The function levenshtein in PHP works on strings with maximum length 255. What are good alternatives to compute a similarity score of sentences in PHP.

Basically I have a database of sentences, and I want to find approximate duplicates. similar_text function is not giving me expected results. What is the easiest way for me to detect similar sentences like below:

$ss="Jack is a very nice boy, isn't he?";
$pp="jack is a very nice boy is he";

$ss=strtolower($ss);  // convert to lower case as we dont care about case
$pp=strtolower($pp);

$score=similar_text($ss, $pp);
echo "$score %\n";  // Outputs just 29 %

$score=levenshtein ( $ss, $pp );
echo "$score\n";  // Outputs '5', which indicates they are very similar.
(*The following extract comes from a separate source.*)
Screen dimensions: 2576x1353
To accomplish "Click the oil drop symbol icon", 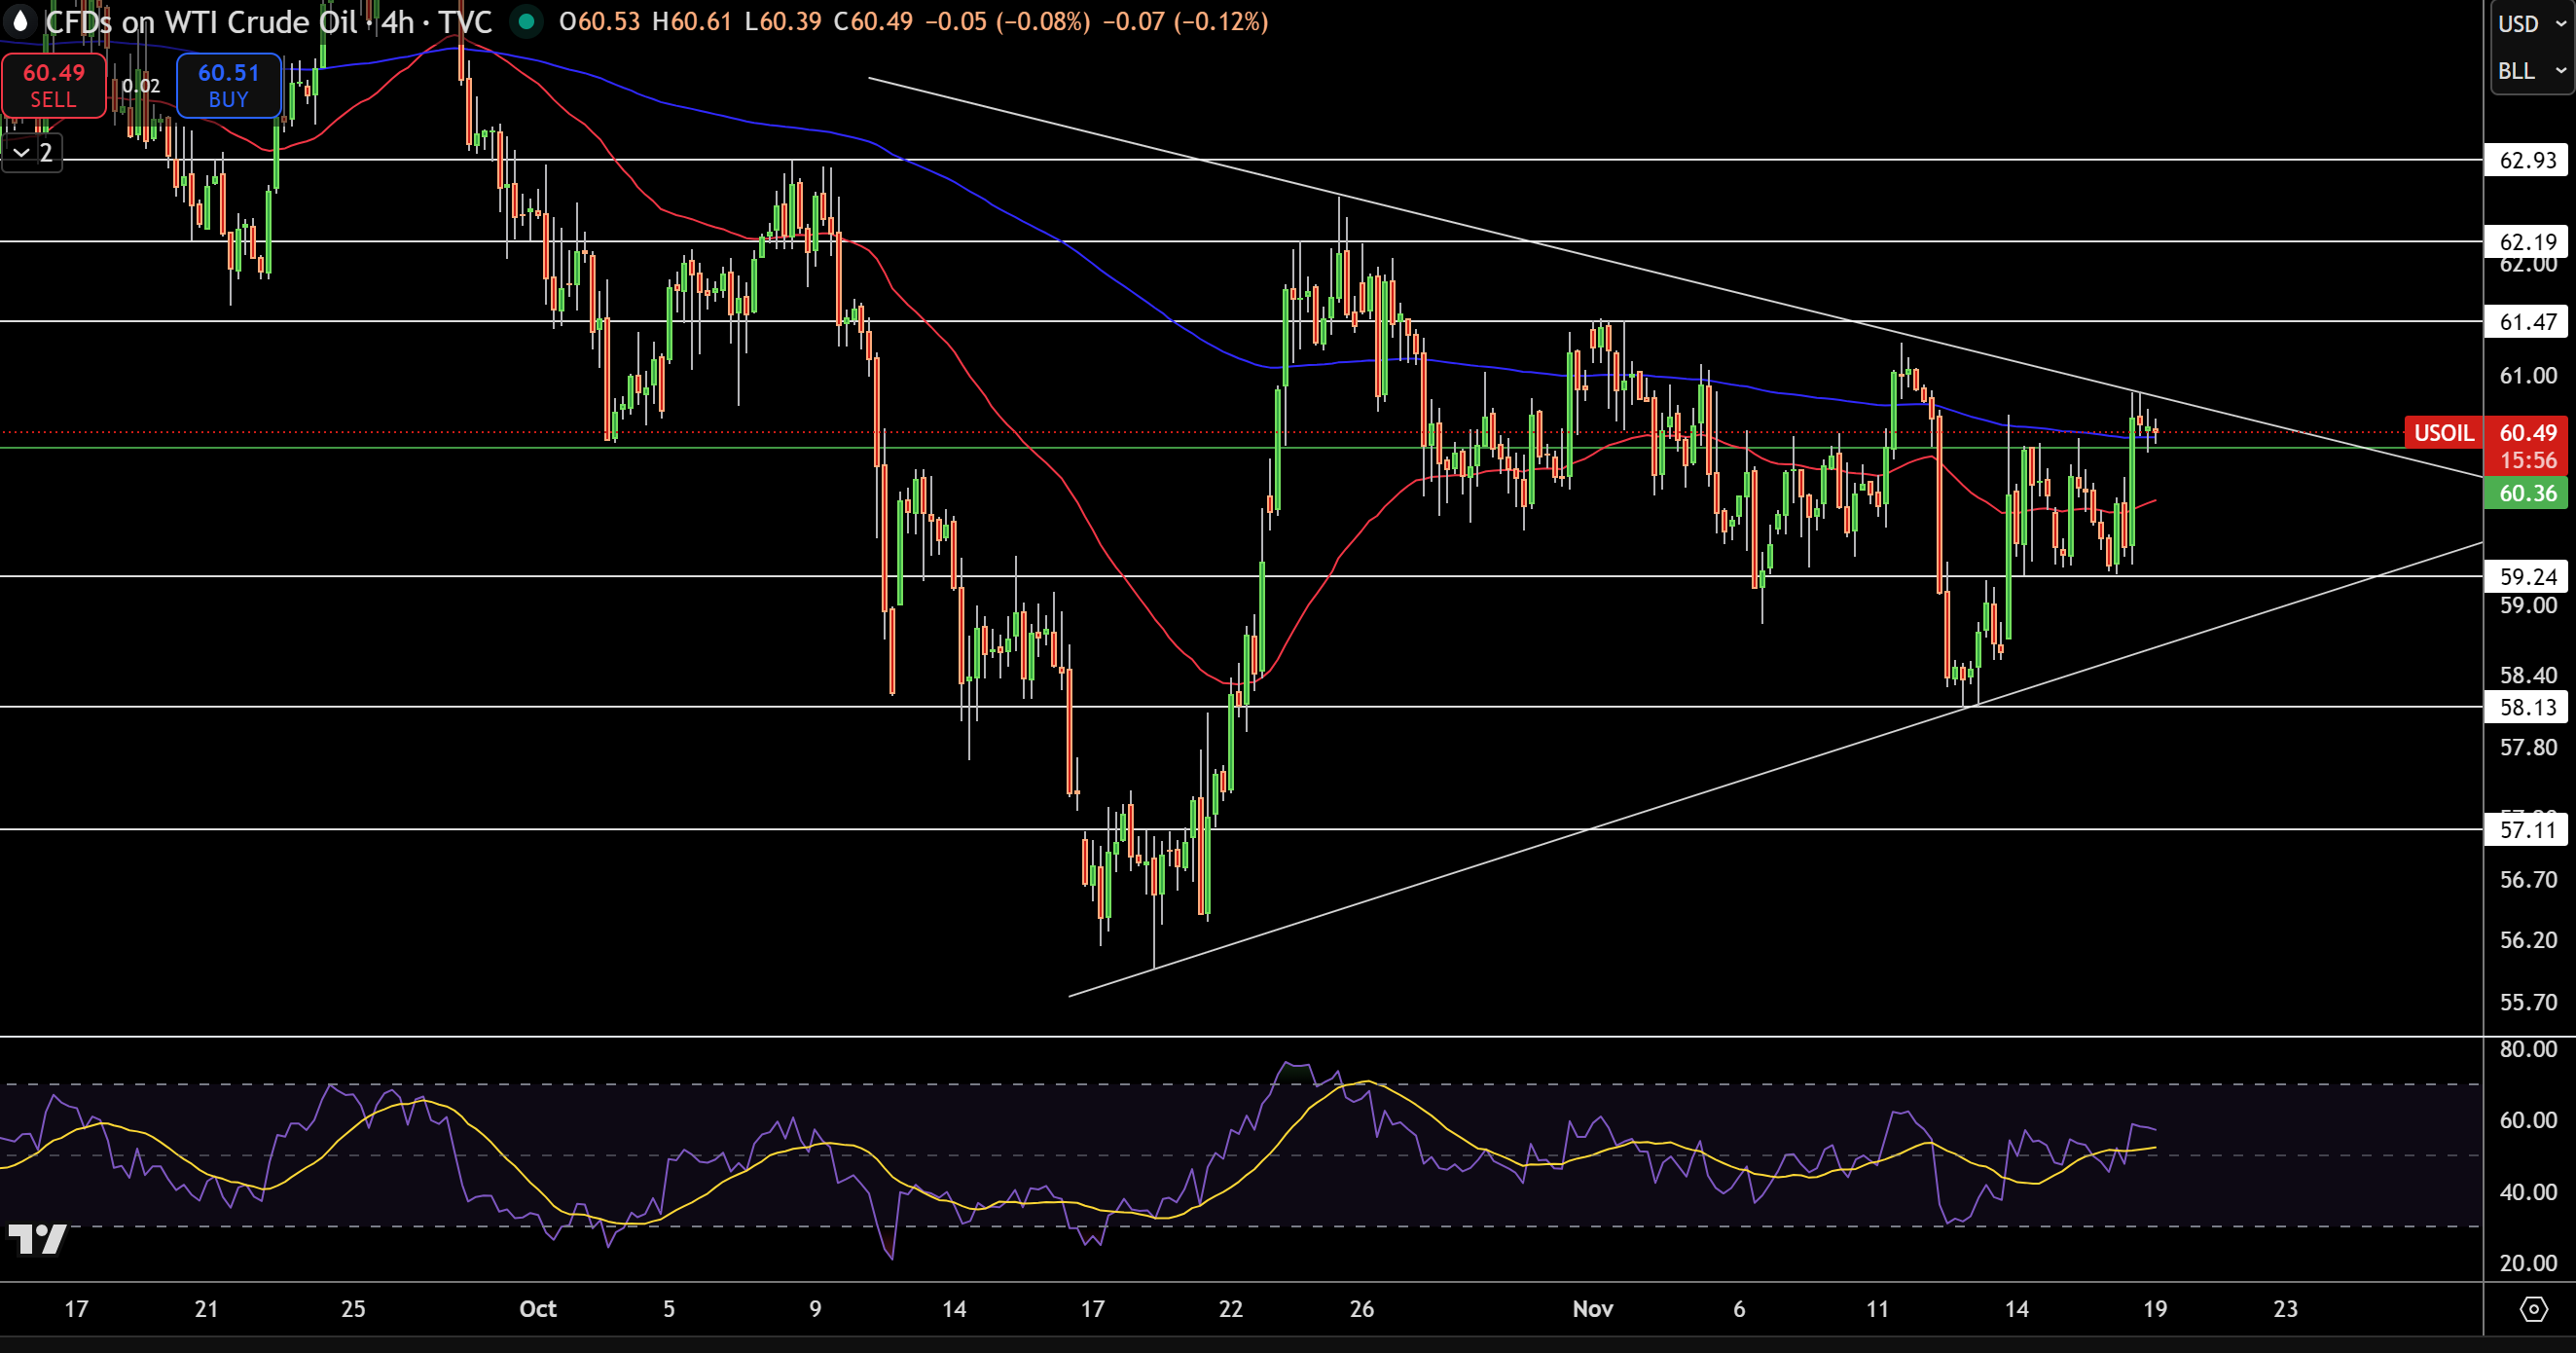I will [x=20, y=21].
But, it does not work for more than 255 chars :(

Answer

Ferdinand Beyer picture Ferdinand Beyer · Feb 23, 2011

The levenshtein algorithm has a time complexity of O(n*m), where n and m are the lengths of the two input strings. This is pretty expensive and computing such a distance for long strings will take a long time.

For whole sentences, you might want to use a diff algorithm instead, see for example: Highlight the difference between two strings in PHP

Having said this, PHP also provides the similar_text function which has an even worse complexity (O(max(n,m)**3)) but seems to work on longer strings.